The UAE’s $248 billion Mubadala Investment Company has helped Sweden-based global payments and shopping service firm Klarna, close a new financing of $800 million at $6.7 billion post-money valuation.
Besides Mubadala, the other funders include Sequoia, Bestseller, Silver Lake, Commonwealth Bank of Australia and Canada Pension Plan Investment Board (CPP Investments) which manages over $413.49 billion.
Post the major closure of the round, Klarna now aspires to allow all of its more than 1000 smaller shareholders to participate on a pro-rata basis in a process that will continue for the coming few weeks.
Klarna has made the most out of the favourable perspective the emerging fintech industry has received over recent years. Since 2018 Klarna’s business has transformed into a global leader and innovator in the payments and retail banking industry, allowing it to create a strong solid foundation as more challenging times approach:
In the US, Klarna started from scratch to become the market leader, with close to 30 million users, 60% brand awareness, and 30 of the top 100 US retailers more than Affirm and Afterpay combined. Volumes more than tripled YoY from 2020-2021.
Klarna has launched 11 new markets during this time period among them France, Italy, Spain, Canada and Australia. Making it the number one choice for global brands across the world, covering over 20 markets.
Globally now Klarna is larger than Amex with 150 million users worldwide, using Klarna 2 million times a day and app downloads in excess of 60 million. Volume has grown in the UK by close to 8x since 2018, reaching 18 million consumers from just 4 million in 2018 representing a 333% increase, with 22,000 retail partners.
Klarna’s established European markets are making $1 billion in gross profit. This is in parallel to putting $100 million back into the pockets of consumers by cutting our fees over the last 12 months.
Testament to Klarna’s Strength
Klarna CEO Sebastian Siemiatkowski said: “It’s a testament to the strength of Klarna’s business that during the steepest drop in global stock markets in over 50 years, investors recognized our strong position and continued progress in revolutionizing the retail banking industry. Now more than ever businesses need a strong consumer base, a superior product, and a sustainable business model.”
The investment is of $800 million in common equity and at a valuation 3x times higher than back in 2018, outperforming Klarna’s public peers for the same time period. Klarna has not been immune to the significant downdrafts of fintech stock in public markets. The company’s peers are down 80-90% vs peak valuations and consequently the adjustment in Klarna’s valuation is on par with its public peers from its $45.6 billion valuation in June 2021.
Popularity Much Stronger
Michael Moritz, Partner at Sequoia, commented: “The shift in Klarna’s valuation is entirely due to investors suddenly voting in the opposite manner to the way they voted for the past few years.
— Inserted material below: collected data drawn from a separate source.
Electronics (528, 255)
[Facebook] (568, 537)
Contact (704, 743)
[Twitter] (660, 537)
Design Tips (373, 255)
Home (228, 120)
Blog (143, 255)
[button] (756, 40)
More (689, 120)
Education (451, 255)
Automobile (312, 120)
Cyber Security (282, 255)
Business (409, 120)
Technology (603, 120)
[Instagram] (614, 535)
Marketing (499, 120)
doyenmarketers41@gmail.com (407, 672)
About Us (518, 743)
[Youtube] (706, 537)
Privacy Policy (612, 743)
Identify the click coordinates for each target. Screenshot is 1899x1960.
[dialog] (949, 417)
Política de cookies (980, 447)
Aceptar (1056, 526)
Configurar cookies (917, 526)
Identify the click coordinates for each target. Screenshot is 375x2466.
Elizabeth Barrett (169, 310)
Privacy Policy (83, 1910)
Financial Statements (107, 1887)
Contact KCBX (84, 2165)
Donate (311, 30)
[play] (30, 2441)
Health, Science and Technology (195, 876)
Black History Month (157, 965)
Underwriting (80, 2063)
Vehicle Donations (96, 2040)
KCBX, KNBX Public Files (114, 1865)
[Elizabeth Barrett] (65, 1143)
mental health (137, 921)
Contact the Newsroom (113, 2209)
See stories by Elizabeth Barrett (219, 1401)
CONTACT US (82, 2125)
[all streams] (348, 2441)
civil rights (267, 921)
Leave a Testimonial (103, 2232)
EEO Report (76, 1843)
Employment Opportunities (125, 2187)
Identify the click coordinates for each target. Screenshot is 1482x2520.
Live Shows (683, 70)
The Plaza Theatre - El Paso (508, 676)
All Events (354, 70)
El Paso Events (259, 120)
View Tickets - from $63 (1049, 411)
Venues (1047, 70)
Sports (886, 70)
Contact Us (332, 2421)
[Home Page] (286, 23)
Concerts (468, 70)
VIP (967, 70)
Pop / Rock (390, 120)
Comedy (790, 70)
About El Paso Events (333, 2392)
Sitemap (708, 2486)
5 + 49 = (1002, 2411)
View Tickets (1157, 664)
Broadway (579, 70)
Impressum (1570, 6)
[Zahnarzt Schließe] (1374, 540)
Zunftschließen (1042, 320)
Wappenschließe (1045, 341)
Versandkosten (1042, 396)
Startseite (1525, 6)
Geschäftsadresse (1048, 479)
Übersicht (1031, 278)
The irony is that Klarna’s business, its position in various markets and its popularity with consumers and merchants are all stronger than at any time since Sequoia first invested in 2010. Eventually, after investors emerge from their bunkers, the stocks of Klarna and other first-rate companies will receive the attention they deserve.”
Sebastian Siemiatkowski further said: “Klarna is the only fintech in the world that has been profitable for its first 14 years of existence. In 2017 Klarna recorded a 12% EBT margin. The last few years however we have made significant investments as we took the opportunity to transform Klarna into a global player. With the recent shift in investor sentiment we also now shift our focus and look forward to returning to a modus-operandi of growth and profitability. The foundation for a global leader has been set.”
Ibrahim Ajami, Head of Ventures and Growth at Mubadala, said: “Klarna remains a driving force in revolutionizing the payments market. Consumers today demand – and deserve – more control and flexibility over their finances, and Klarna’s offering, global reach and continued innovative approach demonstrates the value of their payment solution for customers everywhere.”